Stored items

══════

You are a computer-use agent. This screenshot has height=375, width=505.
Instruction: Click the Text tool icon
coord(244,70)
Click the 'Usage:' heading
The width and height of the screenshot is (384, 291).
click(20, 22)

══════

*Work required*
Reproduce the stored items above line for line, with no changes.

*Expected answer*
You are a computer-use agent. This screenshot has height=375, width=505.
Instruction: Click the Text tool icon
coord(244,70)
Click the 'Usage:' heading
The width and height of the screenshot is (384, 291).
click(20, 22)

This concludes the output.